RECORDS FOR PROCESSING:
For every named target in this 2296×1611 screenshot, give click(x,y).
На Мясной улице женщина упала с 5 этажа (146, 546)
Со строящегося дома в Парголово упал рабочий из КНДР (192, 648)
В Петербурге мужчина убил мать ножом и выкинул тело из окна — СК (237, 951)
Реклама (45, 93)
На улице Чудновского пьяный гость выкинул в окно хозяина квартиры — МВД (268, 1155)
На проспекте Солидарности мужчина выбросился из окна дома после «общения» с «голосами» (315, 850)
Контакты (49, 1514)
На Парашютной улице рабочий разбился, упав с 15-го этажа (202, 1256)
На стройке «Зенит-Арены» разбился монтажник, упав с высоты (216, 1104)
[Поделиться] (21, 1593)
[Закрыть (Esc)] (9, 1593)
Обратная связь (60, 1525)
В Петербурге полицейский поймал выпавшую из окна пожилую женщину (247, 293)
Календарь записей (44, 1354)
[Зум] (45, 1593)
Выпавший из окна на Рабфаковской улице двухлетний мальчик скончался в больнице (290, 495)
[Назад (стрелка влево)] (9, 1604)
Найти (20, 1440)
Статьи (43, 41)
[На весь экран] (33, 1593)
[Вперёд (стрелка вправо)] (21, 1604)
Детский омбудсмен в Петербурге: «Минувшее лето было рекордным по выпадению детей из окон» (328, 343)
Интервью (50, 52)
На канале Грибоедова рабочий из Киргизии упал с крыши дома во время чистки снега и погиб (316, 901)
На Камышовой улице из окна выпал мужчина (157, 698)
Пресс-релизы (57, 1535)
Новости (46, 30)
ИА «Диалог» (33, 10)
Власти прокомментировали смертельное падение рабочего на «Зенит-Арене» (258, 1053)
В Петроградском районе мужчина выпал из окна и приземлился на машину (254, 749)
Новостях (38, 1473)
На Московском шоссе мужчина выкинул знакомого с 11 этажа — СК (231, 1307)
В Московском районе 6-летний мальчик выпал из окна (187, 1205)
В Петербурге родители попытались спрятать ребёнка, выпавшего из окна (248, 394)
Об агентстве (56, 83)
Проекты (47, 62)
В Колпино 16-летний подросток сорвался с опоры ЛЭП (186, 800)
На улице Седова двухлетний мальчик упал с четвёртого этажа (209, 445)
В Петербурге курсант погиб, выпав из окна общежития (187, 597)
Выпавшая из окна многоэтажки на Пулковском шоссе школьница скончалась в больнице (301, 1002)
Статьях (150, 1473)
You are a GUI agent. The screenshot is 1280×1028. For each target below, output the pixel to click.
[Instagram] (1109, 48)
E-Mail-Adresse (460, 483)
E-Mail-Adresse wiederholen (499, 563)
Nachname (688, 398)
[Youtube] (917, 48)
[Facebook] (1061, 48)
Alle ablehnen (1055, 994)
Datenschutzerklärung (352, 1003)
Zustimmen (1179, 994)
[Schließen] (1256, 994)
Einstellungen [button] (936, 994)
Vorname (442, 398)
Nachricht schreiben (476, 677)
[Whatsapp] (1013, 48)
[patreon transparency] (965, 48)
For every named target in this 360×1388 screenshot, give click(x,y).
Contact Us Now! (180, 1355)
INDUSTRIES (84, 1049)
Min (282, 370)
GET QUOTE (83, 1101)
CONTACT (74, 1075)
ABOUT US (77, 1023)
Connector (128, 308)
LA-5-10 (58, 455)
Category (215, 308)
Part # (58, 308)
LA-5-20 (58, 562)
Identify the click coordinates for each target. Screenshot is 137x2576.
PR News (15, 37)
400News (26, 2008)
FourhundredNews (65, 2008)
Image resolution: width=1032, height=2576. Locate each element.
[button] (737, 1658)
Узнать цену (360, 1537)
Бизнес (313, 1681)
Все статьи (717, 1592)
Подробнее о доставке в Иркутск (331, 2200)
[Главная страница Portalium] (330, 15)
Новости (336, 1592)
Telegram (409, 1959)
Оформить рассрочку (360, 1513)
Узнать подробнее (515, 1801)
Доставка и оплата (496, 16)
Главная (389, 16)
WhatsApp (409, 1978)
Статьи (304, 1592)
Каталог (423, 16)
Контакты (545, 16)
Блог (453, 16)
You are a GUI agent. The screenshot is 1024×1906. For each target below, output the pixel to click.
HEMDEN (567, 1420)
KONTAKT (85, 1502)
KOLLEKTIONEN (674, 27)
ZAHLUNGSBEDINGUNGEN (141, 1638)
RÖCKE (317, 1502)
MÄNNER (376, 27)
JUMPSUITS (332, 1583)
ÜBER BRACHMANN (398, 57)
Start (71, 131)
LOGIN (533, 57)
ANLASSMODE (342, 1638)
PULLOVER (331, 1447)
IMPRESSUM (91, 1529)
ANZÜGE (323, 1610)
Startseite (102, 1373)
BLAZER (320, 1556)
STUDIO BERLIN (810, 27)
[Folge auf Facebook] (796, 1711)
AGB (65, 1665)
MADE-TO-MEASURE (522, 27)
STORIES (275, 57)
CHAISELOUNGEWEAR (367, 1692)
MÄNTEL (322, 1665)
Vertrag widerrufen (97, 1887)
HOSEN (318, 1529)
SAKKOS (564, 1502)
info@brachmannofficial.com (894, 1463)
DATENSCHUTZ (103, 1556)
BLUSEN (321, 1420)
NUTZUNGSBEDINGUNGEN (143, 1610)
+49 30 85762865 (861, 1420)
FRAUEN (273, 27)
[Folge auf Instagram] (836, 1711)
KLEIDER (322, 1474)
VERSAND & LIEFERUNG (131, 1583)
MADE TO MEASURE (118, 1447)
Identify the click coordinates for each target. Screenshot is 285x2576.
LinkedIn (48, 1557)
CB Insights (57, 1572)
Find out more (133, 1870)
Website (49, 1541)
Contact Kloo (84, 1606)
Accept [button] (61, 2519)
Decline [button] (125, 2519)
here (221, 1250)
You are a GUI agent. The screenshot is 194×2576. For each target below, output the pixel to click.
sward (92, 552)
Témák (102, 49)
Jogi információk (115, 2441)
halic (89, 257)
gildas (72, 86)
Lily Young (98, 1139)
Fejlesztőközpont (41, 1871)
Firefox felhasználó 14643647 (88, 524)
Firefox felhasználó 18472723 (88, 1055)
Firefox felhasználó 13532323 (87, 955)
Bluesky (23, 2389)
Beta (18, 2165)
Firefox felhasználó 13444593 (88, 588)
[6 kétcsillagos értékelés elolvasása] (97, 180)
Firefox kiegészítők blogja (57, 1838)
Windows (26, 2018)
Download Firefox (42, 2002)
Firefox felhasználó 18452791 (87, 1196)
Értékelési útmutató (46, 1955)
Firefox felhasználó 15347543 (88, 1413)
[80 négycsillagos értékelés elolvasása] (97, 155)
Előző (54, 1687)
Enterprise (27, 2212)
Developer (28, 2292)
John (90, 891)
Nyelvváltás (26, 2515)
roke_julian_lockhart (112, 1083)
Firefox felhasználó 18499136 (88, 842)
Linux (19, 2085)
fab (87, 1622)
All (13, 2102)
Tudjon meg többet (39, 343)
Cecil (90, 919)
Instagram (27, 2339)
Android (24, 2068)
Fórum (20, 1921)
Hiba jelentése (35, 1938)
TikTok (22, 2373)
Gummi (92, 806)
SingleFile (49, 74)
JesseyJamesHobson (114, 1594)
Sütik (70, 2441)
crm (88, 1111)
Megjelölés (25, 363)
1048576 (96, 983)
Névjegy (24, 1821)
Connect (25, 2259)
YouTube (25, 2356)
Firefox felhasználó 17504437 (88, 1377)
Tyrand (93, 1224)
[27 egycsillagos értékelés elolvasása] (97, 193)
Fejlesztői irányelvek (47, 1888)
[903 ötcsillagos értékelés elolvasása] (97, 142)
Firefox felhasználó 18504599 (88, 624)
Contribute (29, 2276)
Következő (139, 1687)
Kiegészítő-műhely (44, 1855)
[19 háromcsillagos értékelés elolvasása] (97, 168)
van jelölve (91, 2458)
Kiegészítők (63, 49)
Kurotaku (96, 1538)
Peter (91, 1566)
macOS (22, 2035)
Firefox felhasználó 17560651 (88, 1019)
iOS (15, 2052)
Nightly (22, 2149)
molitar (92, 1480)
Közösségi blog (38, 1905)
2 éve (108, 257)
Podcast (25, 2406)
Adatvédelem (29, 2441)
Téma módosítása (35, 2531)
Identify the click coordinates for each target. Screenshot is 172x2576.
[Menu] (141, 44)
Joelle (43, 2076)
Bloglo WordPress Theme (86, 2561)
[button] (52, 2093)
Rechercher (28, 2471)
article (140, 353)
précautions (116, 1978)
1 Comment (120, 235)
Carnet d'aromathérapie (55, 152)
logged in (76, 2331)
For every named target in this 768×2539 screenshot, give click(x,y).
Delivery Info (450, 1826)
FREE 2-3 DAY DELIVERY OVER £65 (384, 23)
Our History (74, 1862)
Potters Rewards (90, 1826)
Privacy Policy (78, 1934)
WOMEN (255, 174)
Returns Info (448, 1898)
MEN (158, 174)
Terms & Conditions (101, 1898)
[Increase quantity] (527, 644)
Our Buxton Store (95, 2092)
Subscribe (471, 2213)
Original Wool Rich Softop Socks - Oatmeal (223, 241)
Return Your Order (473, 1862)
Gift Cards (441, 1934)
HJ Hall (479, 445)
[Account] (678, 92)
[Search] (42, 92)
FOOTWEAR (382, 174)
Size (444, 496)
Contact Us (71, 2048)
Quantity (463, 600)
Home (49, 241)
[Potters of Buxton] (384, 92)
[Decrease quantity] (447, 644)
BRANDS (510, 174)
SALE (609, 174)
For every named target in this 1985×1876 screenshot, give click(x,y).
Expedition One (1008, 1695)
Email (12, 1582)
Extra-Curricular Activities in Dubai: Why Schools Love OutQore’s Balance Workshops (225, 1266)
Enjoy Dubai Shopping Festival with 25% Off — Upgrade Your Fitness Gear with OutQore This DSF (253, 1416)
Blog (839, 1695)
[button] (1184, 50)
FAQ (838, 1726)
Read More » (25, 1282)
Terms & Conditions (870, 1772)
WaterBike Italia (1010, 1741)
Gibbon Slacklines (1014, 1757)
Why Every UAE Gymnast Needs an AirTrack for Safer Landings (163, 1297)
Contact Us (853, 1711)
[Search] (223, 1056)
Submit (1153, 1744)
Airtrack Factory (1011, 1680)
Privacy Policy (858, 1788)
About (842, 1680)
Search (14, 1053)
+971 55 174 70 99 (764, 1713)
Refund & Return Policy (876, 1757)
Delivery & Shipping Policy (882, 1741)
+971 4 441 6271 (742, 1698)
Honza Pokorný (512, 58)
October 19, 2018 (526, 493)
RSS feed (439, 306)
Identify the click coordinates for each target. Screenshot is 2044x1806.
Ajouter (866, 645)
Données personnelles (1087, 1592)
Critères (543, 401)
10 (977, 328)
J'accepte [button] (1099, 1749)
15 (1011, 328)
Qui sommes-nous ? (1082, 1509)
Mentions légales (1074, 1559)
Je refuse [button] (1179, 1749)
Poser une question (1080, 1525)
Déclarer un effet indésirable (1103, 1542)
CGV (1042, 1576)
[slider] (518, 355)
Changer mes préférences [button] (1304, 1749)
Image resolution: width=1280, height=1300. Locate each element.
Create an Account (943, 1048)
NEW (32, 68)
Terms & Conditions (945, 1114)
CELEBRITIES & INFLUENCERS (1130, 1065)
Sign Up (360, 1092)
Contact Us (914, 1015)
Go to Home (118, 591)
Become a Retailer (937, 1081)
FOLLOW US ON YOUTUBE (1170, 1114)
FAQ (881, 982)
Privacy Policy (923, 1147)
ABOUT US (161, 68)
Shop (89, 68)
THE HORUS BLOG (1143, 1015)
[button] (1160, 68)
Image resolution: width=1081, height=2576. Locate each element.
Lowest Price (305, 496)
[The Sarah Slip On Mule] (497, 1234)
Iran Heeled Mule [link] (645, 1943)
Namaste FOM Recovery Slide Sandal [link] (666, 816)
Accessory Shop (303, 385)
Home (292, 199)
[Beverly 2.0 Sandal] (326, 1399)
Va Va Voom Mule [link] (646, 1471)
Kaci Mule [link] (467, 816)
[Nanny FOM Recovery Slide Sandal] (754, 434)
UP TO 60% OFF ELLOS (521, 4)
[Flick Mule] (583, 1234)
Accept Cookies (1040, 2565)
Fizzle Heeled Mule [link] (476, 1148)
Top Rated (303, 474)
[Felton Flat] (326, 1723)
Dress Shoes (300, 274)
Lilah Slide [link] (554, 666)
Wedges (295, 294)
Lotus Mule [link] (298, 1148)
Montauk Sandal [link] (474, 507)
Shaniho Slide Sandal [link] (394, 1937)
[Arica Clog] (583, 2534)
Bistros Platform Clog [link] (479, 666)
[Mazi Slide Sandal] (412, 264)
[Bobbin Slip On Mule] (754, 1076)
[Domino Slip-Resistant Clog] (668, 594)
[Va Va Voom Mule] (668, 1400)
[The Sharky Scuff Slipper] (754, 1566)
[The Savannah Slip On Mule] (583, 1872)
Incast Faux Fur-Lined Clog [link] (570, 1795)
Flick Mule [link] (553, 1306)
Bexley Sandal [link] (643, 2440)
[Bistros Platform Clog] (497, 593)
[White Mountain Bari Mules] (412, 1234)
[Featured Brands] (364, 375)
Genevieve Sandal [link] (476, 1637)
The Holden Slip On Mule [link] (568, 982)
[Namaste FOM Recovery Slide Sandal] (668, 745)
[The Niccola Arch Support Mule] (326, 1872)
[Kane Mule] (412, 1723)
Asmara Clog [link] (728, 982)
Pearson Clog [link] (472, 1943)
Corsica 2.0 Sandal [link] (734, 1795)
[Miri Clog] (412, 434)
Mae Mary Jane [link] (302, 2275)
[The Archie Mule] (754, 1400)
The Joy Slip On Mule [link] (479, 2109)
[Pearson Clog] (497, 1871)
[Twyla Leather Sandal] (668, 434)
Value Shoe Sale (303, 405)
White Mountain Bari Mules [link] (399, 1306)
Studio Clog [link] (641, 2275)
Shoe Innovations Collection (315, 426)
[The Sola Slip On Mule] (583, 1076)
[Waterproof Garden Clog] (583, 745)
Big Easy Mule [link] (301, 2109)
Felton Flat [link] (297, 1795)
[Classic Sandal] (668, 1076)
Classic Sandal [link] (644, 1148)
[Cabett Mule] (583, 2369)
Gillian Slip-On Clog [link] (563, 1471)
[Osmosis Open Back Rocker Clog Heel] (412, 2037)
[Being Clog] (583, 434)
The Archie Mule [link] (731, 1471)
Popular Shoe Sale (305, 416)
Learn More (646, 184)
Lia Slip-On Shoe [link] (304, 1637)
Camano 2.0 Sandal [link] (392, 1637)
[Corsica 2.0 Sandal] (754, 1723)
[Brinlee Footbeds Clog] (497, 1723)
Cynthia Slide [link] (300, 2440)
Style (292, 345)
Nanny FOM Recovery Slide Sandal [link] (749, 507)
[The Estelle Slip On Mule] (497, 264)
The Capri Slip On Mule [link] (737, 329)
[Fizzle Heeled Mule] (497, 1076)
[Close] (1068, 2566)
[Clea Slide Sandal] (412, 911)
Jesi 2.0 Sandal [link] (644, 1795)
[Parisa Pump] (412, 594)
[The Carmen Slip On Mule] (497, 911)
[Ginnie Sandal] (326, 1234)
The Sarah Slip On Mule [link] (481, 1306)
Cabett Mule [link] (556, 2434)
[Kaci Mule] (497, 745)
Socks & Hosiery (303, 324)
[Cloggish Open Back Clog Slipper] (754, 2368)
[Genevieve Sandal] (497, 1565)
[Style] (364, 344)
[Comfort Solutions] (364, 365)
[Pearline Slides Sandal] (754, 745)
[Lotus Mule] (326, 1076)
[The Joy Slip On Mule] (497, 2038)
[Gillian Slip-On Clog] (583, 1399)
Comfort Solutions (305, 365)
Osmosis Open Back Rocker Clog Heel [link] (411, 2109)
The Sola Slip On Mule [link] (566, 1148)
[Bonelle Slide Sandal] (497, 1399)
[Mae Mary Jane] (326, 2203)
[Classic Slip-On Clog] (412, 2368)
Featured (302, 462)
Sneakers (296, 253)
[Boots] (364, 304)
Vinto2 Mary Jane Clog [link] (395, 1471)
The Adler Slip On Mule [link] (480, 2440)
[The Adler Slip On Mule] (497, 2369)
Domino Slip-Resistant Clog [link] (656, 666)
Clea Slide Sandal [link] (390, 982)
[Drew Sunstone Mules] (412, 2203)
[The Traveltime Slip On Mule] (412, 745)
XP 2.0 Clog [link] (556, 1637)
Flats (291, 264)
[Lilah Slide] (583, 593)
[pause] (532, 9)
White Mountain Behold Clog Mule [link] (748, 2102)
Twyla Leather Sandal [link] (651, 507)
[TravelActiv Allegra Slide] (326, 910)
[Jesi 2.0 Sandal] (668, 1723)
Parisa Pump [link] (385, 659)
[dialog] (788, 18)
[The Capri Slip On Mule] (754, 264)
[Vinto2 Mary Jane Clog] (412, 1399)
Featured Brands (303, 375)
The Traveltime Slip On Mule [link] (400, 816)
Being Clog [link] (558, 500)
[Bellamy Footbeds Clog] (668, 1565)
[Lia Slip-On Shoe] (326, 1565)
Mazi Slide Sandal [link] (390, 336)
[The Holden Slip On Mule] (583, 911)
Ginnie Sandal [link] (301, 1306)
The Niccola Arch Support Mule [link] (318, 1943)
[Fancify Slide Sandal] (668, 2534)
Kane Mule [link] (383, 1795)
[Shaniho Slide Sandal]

TASK ITEM: Wherever "Open" appears in the listing, report the line it is on.

OUTPUT OF THE TASK:
[Osmosis Open Back Rocker Clog Heel] (412, 2037)
[Cloggish Open Back Clog Slipper] (754, 2368)
Osmosis Open Back Rocker Clog Heel [link] (411, 2109)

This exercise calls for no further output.